▶ _SOURCE PASSAGE_
--------------------------------

There is much to commend about this recording for any Brucknerian. It is a fine performance, detailed, wonderfully clear, attentive to textual clarity, and superbly recorded (even though the acoustic of the Barbican can be tricky). For all these – and other - considerable merits, I suspect many will not make it a first choice, but, like me, be grateful to have heard it.

That Simon Rattle is among the finest of contemporary conductors is surely beyond doubt, and, as any great conductor does, he brings unique insights to any score – nothing is routine, and one is aware that every phrase is keenly considered. Bruckner makes special demands, ones unique to him, and there were moments in this symphony where I thought not all was perfectly realised. It has become something of a cliché to describe Bruckner’s symphonies as ‘cathedrals in sound’, and the phrase is not always accurate to describe some of his music. More helpful, I think is to see his symphonies as a gradual unfolding – in his own good time – of carefully crafted ideas. Some symphonies need to be driven forward, but Bruckner’s need to happen. Nor is it a matter of pacing – tempos do not need to be funereal, but they need to feel natural. In a recent interview (Gramophone, December 2019, pp.27-28), Andris Nelsons said: ‘… Bruckner may not indicate a tempo change, or many tempo changes …. [s]o you must find your own, like building a house or something even larger. There has to be a pulse which goes all the way through a piece, but Brahms and Bruckner assumed that musicians and conductors would breathe, and breathe with the music … You can’t lose sight of the human biological clock within the structure of a piece.’

For the most part, this implied discipline is maintained by Rattle, but there are moments when an acceleration feels out of place, as for example at 4.01, and even more at 8.03, in the first movement, and his very occasional tendency to clip the end of a phrase can distract. But, set against that, there is a sense of involvement and a passion to bring out the thrust of the work. I perhaps was wrong to listen to Klemperer’s 1964 recording after my first two hearings of this. For all its inferior sound there is an integrity in every note and phrase which never wavers: the new recording nearly manages the same; and, in parts, certainly does.

--------------------------------

Dataset entries
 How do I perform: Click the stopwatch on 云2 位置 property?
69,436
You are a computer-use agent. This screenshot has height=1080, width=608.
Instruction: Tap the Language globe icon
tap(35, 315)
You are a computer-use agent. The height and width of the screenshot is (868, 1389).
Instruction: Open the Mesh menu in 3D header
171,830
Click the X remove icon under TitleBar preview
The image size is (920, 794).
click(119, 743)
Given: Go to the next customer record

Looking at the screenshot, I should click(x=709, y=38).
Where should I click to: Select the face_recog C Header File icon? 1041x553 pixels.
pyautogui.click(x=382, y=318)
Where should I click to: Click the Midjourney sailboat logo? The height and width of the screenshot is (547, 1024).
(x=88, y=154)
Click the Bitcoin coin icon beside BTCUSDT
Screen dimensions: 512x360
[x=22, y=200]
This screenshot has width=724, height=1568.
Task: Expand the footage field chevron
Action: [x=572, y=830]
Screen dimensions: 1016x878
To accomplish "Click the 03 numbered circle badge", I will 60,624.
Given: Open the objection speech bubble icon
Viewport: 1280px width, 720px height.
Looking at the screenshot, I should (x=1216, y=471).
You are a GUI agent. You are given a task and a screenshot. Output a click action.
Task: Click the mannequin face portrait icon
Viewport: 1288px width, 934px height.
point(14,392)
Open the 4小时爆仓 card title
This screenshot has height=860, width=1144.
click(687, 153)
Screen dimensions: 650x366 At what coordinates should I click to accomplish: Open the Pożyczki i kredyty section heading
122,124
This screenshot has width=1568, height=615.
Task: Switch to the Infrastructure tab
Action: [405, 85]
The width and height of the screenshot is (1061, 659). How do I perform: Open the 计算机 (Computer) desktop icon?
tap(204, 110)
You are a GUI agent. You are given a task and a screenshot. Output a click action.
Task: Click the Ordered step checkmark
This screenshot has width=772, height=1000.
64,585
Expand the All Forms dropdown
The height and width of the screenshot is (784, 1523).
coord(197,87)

--------------------------------

▶ _WHAT NEEDS TO BE DONE_
Set down the stretch of the Bruckner review from "There is much" through "have heard it.", word for word.

▶ _WRITTEN RESPONSE_
There is much to commend about this recording for any Brucknerian. It is a fine performance, detailed, wonderfully clear, attentive to textual clarity, and superbly recorded (even though the acoustic of the Barbican can be tricky). For all these – and other - considerable merits, I suspect many will not make it a first choice, but, like me, be grateful to have heard it.